Sem nenhuma palavra a apresentá-la a seguinte foi a lindíssima Cajuína de Caetano,cantada em dueto,com uma letra tão enigmática que Arthur Nestrovsky explicou:

Existirmos: a que será que se destina?
Pois quando tu me deste a rosa pequenina
Vi que és um homem lindo e que se acaso a sina
Do menino infeliz não se nos ilumina
Tampouco turva-se a lágrima nordestina
Apenas a matéria vida era tão fina
E éramos olharmo-nos intacta retina
A cajuína cristalina em Teresina


Aqui Nestrovsky dá-nos uma verdadeira aula de metafísica filosófica, com perguntas sem resposta e os seus significados. “Existirmos: a que será que se destina?”. Convenhamos que um autor que é capaz de fazer uma canção com a pergunta das perguntas não é pouca coisa. Esta é uma versão da pergunta existencial do filósofo alemão Martin Heidegger (cujo livro, Nestrovky em Coimbra, citou em alemão, uma vez que nas próprias palavras, a plateia devia ser unanimemente constituída por académicos) "por que existe afinal ente e não antes nada?". Existe outra formulação dessa pergunta num conto Manuelzão e Miguilim de Guimarães Rosa, na cena final, em que o menino Miguilim questiona a mãe: “Mãe, mas por que é, então, para que é, que acontece tudo?”. Heidegger pergunta isso na terceira pessoa, a voz do pai fazendo a pergunta de fora; Guimarães pergunta do ponto de vista do menino confrontado com o mistério da existência; e Caetano faz essa pergunta de um modo muito diferente. Existir, neste caso, é ao mesmo tempo substantivo e verbo. A cena da canção remete para o encontro de Caetano Veloso com o pai de Toquatto Neto (amigo e parceiro de Caetano na época da Tropicália que se suicidou no dia do próprio aniversário) em Teresina, capital do Piauí: “A flor já é um presente em si, é uma dádiva, não é uma coisa que vai durar, que vai permanecer. O que permanecerá é o gesto do presente.

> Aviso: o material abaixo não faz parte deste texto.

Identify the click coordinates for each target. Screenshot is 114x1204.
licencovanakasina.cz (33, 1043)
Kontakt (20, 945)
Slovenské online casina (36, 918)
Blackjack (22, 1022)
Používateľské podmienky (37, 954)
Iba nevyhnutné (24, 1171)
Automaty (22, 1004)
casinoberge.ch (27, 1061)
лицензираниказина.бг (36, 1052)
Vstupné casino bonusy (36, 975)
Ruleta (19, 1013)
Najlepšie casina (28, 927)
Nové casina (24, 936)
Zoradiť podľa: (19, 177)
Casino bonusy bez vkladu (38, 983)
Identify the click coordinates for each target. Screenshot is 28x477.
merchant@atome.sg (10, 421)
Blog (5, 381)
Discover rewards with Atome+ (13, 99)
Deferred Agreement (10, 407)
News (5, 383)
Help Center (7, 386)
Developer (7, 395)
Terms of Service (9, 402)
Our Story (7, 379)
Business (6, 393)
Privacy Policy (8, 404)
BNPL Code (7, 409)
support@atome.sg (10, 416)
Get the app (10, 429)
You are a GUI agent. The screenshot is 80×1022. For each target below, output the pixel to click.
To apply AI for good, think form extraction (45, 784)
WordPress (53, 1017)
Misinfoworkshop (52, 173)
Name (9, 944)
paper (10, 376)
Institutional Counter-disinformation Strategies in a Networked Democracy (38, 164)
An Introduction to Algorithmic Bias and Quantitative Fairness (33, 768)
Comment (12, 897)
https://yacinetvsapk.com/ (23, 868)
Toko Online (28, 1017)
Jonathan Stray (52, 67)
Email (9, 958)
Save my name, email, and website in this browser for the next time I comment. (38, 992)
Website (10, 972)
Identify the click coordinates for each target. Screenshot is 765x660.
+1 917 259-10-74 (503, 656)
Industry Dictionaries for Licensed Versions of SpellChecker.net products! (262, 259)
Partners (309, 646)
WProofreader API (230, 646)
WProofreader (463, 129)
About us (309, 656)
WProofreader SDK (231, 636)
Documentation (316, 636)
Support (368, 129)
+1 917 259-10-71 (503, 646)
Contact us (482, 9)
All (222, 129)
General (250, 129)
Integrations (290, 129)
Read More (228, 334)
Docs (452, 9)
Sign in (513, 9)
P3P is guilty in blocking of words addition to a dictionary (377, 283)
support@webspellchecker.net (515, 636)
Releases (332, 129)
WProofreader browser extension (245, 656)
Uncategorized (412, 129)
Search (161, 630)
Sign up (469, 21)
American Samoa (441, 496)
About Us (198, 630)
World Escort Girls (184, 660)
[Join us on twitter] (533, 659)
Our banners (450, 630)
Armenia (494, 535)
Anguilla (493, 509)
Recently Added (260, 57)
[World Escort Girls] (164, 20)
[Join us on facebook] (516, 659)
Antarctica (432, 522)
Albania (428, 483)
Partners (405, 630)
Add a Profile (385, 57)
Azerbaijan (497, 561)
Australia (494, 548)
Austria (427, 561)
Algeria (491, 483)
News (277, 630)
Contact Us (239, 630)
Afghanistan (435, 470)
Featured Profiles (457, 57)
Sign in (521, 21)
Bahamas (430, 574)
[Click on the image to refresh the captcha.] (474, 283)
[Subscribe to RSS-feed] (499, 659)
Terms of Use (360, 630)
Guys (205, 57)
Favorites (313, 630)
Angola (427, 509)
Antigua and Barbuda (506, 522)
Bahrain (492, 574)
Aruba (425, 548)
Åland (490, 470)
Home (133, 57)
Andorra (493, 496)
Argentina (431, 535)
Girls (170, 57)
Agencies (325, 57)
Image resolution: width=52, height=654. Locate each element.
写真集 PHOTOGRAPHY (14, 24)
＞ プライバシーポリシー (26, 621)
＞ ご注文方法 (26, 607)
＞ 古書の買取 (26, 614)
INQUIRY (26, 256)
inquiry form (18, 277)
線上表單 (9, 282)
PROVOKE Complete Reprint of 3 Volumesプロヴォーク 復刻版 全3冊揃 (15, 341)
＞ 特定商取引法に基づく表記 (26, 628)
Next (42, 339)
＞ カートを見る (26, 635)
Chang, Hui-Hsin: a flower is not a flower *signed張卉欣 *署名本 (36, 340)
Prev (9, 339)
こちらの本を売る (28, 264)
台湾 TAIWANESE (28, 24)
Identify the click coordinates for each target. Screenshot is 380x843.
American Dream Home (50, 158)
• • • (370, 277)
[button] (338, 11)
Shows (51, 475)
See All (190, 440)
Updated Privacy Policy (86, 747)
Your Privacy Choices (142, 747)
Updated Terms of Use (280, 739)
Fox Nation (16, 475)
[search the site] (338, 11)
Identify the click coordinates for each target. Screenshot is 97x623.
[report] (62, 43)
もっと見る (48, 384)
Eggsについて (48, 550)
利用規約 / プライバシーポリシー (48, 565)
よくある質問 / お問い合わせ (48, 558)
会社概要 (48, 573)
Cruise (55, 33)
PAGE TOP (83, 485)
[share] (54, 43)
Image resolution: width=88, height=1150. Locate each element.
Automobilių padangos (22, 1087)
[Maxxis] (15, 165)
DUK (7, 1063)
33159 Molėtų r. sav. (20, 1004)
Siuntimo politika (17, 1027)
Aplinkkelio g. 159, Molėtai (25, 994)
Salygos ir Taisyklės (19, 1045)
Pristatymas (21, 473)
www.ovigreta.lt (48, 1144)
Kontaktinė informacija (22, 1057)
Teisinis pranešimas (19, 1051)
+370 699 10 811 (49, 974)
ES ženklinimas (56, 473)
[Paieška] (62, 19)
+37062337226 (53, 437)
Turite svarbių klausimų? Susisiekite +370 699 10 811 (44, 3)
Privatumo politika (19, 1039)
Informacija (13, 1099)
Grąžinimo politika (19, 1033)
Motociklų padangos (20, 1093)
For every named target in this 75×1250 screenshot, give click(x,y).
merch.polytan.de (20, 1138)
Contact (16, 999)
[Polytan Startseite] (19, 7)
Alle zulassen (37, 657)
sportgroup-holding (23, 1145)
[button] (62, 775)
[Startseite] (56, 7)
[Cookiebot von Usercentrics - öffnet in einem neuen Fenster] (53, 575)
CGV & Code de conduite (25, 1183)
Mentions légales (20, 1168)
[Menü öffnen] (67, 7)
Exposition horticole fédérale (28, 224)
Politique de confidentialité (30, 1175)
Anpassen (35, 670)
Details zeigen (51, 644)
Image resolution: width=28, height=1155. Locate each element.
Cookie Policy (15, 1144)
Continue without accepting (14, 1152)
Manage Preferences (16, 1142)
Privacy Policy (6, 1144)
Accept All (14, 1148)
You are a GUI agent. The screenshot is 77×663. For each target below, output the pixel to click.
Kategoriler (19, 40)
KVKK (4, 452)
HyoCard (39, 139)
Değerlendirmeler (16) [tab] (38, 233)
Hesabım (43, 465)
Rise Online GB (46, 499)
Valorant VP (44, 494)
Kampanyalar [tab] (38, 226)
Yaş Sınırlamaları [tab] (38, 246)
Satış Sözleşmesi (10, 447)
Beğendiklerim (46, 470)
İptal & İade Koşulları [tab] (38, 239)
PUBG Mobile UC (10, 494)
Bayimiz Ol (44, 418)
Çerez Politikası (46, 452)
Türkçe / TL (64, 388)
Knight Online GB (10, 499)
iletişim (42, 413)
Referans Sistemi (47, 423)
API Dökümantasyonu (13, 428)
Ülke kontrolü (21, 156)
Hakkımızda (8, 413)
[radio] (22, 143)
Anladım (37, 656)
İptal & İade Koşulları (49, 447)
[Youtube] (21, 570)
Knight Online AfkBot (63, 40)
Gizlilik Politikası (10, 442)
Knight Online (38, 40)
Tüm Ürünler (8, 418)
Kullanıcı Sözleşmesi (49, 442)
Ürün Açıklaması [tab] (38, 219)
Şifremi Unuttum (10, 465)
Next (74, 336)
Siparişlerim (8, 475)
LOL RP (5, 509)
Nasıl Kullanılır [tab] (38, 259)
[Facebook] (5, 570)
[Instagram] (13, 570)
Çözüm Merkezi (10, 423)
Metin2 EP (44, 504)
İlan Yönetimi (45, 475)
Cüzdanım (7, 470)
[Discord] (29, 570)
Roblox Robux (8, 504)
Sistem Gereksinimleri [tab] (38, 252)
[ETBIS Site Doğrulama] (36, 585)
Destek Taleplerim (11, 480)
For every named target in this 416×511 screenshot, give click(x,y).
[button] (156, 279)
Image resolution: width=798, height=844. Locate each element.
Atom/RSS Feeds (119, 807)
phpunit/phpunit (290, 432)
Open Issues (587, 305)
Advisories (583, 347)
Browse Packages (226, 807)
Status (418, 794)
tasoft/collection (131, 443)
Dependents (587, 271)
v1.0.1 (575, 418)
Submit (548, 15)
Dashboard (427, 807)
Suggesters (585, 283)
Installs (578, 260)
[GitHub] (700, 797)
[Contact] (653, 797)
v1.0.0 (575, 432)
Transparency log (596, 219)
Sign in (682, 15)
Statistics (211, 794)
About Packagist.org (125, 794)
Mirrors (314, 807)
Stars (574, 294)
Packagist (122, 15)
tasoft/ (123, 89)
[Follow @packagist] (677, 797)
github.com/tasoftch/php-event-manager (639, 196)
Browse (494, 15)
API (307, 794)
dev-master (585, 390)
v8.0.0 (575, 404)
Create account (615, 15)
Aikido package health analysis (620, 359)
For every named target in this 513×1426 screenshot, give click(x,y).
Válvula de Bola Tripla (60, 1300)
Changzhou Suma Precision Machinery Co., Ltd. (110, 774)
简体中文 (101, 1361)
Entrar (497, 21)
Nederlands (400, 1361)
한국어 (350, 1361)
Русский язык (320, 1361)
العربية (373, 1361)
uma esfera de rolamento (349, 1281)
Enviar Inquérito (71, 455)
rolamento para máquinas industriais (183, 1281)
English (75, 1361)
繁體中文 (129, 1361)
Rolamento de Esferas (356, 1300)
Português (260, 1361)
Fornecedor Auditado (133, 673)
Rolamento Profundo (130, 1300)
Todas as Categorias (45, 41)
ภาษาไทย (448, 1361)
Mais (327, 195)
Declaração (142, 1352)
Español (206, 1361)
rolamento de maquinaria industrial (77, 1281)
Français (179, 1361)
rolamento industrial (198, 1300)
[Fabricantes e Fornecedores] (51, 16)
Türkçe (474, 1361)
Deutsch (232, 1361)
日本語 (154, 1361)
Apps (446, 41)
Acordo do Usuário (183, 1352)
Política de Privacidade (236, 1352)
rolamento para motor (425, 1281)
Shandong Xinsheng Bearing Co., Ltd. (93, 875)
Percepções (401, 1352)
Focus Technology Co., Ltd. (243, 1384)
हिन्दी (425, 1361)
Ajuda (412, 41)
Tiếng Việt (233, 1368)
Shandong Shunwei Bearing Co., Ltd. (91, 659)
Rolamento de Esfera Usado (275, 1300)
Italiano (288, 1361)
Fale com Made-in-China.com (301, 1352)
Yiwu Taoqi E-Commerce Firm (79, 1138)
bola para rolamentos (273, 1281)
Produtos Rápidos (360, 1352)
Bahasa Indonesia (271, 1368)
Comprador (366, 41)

Já a rumar para o final, canta Morro dois irmãos de Chico Buarque, que fez parte do repertório do seu disco A fábrica do Poema. Lê depois o poema do Canção do exílio de Gonçalves Dias: “Minha terra tem palmeiras,/ Onde canta o Sabiá;/ As aves, que aqui gorjeiam,/ Não gorjeiam como lá. A penúltima canção foi Sabiá. Com versos de Chico Buarque aos 24 anos e música de Tom Jobim. Esta canção é uma espécie de Canção do exílio. A canção Sabia ganhou o festival da canção no Maracanazinho sob os apupos da plateia porque não perceberam o significado da canção. É sobre um lugar imaginário, um lugar que não existe ou que não existe mais. O sabiá na palmeira não canta, eu que sou bióloga, aprendi isso com um músico). Arthur não esquece de referir que não se cumpriu esse desejo do Brasil, um país que ainda não se cumpriu, e que ainda há pouco perdeu uma grande oportunidade. Sempre velado, nunca directo, foi o mais claro que conseguiu ser na crítica política à situação do Brasil actual. Não se ouviu, como nos concertos de Caetano, “Fora Temer”. Não sei se porque as pessoas estão demasiado desanimadas ou se não eram politizadas... Fica a pergunta por responder.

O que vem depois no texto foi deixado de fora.